In the entries below, find every line holding the string "title" and collect it.

Data records
------------------------------------------------

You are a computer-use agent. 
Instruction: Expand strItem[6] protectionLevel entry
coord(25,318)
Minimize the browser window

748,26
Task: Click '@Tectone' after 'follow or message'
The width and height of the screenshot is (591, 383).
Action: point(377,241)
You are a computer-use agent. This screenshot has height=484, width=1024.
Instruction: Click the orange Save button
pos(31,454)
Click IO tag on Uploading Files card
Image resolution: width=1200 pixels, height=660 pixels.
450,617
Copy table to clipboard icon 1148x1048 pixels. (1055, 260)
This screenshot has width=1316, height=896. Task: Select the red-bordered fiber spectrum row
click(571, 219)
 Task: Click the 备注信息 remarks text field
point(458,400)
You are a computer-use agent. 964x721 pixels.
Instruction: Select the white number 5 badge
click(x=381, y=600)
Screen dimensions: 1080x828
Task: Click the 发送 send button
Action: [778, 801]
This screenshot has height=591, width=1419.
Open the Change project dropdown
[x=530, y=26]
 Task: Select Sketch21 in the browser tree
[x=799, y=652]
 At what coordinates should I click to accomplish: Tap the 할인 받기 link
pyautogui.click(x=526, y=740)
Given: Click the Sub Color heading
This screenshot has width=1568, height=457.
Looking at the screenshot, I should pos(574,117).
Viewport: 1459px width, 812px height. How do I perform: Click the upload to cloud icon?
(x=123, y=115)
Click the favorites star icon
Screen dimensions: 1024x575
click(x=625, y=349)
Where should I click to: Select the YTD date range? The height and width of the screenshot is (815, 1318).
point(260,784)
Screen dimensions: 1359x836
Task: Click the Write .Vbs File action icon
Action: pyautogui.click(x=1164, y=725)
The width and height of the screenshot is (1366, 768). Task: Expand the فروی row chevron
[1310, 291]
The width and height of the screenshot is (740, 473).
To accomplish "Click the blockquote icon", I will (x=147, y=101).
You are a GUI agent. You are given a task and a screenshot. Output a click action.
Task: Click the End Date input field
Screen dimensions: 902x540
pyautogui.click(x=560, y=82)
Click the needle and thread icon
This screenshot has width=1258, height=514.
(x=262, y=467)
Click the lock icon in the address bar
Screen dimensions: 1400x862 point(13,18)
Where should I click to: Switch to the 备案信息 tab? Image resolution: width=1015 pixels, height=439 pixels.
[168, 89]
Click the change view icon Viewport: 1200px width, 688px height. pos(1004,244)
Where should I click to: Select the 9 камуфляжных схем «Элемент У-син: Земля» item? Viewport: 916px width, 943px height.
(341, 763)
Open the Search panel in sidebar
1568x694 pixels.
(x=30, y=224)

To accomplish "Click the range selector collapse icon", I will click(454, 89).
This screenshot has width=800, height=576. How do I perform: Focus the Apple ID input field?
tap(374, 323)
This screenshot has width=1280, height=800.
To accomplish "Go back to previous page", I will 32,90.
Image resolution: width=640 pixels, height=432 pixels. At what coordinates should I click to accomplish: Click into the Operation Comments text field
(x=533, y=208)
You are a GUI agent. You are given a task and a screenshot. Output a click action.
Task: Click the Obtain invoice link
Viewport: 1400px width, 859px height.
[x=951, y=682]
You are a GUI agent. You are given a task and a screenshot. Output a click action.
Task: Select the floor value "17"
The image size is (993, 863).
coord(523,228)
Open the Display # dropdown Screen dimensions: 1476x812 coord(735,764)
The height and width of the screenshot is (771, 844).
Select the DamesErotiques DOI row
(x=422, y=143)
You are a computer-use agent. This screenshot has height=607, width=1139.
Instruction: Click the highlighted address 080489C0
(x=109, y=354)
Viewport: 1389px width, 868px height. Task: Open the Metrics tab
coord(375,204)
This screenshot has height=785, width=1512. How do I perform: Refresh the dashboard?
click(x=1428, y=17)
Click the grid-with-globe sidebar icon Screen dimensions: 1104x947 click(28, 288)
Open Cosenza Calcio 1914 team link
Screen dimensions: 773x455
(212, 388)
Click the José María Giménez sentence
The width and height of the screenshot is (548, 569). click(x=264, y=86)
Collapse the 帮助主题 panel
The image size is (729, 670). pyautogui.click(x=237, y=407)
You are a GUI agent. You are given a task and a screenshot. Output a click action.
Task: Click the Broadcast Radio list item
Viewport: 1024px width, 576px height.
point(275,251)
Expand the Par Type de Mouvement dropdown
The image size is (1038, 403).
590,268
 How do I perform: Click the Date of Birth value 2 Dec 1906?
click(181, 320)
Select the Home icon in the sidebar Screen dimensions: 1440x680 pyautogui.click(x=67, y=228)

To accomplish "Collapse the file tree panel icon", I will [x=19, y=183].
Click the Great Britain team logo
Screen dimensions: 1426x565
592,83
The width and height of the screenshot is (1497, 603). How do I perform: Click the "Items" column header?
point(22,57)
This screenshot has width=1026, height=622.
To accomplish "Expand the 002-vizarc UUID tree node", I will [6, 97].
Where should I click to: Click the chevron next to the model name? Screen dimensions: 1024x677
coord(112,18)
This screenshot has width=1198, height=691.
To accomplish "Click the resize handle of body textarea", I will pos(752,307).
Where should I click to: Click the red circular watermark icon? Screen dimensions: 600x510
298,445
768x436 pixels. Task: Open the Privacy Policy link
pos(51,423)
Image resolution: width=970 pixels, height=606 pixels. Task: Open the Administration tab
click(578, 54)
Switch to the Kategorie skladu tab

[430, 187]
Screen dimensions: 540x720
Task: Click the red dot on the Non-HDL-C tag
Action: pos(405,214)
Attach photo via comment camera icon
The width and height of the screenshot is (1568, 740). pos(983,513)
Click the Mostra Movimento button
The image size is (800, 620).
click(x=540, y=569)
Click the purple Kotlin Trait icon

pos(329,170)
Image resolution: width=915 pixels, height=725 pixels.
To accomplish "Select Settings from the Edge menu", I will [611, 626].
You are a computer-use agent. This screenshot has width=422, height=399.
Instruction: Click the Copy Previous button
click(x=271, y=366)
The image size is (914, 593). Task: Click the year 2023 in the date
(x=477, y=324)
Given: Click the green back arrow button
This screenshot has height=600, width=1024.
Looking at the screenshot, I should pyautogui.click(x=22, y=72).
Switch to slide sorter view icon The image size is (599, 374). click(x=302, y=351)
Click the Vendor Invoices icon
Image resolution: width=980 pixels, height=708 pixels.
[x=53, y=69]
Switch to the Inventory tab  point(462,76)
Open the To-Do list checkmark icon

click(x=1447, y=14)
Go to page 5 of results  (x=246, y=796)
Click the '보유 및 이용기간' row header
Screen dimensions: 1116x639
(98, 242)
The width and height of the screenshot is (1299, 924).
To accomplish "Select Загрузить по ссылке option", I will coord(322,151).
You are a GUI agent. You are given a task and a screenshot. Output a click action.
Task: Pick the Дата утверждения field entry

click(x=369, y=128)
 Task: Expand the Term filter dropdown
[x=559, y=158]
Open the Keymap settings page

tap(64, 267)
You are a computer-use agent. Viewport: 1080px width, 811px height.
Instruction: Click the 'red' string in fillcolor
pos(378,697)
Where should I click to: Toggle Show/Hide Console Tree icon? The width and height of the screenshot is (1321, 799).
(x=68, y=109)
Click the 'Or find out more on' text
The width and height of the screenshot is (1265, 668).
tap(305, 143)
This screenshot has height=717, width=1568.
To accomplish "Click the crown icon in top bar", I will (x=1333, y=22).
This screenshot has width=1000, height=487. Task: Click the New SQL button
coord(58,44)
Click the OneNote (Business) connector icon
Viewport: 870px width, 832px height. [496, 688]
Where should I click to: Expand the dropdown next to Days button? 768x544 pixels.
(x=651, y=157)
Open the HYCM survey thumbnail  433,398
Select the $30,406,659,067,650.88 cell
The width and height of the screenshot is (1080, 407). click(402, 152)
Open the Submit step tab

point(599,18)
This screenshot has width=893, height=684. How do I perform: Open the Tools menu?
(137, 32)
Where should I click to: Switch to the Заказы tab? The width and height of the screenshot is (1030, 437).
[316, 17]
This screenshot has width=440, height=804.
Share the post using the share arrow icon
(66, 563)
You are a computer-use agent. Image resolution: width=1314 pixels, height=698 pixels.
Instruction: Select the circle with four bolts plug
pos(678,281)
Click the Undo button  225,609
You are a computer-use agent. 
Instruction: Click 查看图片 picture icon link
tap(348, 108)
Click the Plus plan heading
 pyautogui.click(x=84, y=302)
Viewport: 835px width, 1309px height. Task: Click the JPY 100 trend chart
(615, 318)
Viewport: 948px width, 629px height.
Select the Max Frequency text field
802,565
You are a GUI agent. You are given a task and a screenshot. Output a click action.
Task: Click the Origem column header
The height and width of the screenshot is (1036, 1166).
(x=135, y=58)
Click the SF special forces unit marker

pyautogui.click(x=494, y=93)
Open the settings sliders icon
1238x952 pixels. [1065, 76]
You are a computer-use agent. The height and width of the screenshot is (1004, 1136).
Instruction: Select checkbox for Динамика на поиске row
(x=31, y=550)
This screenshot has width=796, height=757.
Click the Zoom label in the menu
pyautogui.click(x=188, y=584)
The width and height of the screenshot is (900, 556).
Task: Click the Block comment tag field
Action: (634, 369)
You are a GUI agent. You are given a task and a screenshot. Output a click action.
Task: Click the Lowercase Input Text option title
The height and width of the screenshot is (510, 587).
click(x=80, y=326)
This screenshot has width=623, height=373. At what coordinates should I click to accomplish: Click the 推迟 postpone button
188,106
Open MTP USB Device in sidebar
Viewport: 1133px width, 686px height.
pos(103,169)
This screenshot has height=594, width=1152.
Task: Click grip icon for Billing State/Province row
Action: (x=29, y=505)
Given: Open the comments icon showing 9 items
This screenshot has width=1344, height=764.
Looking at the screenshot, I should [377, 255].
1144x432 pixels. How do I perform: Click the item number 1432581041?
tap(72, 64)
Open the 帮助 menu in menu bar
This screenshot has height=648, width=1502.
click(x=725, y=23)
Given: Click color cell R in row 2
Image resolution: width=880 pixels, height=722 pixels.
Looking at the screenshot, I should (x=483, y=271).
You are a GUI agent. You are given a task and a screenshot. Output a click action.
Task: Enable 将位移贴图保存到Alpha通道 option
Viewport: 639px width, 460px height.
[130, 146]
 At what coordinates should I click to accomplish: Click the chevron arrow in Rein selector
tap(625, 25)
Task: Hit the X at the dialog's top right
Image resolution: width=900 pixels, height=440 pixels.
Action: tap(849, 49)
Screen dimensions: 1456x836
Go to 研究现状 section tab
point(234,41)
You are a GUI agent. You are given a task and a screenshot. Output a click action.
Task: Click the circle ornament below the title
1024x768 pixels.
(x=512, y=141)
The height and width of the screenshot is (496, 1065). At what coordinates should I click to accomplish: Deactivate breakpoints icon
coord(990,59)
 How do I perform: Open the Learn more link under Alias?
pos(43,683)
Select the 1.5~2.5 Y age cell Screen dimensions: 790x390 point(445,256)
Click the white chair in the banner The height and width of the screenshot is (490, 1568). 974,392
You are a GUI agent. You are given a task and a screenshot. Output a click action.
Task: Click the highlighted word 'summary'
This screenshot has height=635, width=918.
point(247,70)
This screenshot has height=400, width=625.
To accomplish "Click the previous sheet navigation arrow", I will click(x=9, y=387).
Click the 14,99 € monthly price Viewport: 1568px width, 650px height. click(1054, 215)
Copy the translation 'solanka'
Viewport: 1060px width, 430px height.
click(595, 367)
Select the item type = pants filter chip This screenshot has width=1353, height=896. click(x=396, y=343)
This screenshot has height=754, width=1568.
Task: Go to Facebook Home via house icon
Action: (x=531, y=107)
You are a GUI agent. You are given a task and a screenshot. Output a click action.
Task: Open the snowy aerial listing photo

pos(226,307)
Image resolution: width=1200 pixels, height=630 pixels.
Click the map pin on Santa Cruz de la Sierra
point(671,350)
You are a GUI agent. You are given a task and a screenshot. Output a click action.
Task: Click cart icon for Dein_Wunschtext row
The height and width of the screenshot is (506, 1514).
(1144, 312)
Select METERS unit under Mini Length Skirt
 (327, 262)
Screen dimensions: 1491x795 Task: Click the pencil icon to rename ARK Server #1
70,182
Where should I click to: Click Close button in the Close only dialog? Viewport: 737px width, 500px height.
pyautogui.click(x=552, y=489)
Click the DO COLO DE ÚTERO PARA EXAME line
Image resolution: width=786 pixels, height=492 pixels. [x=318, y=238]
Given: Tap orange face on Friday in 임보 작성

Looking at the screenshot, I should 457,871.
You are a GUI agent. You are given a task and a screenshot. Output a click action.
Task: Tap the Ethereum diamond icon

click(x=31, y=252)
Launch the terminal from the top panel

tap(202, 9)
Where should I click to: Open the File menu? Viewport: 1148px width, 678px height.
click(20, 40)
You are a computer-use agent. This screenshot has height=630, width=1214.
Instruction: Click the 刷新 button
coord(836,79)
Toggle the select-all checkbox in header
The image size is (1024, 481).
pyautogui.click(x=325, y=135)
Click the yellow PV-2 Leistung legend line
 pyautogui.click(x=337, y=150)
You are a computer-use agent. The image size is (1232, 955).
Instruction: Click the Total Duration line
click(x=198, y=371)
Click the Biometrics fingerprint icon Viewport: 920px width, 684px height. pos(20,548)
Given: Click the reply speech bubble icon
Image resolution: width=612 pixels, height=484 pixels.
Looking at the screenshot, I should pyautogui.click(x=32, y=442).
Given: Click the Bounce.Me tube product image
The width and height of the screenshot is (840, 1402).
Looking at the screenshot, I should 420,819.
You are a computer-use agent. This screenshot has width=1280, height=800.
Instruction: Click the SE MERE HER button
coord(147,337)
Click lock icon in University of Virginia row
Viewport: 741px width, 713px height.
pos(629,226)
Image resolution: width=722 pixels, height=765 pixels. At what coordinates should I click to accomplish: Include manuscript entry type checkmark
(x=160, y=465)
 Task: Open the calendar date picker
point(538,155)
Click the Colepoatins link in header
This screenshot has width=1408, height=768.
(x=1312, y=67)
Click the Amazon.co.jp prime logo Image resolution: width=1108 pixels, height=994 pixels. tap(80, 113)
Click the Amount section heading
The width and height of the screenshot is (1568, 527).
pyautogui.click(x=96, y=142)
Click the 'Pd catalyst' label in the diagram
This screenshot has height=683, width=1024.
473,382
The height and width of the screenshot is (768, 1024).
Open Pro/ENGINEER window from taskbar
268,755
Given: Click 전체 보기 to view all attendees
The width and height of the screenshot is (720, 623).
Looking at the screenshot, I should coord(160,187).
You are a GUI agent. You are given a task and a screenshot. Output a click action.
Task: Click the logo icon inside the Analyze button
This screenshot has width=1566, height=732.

------------------------------------------------

*Exercise answer*
Task: Click the Lowercase Input Text option title
Task: Click the circle ornament below the title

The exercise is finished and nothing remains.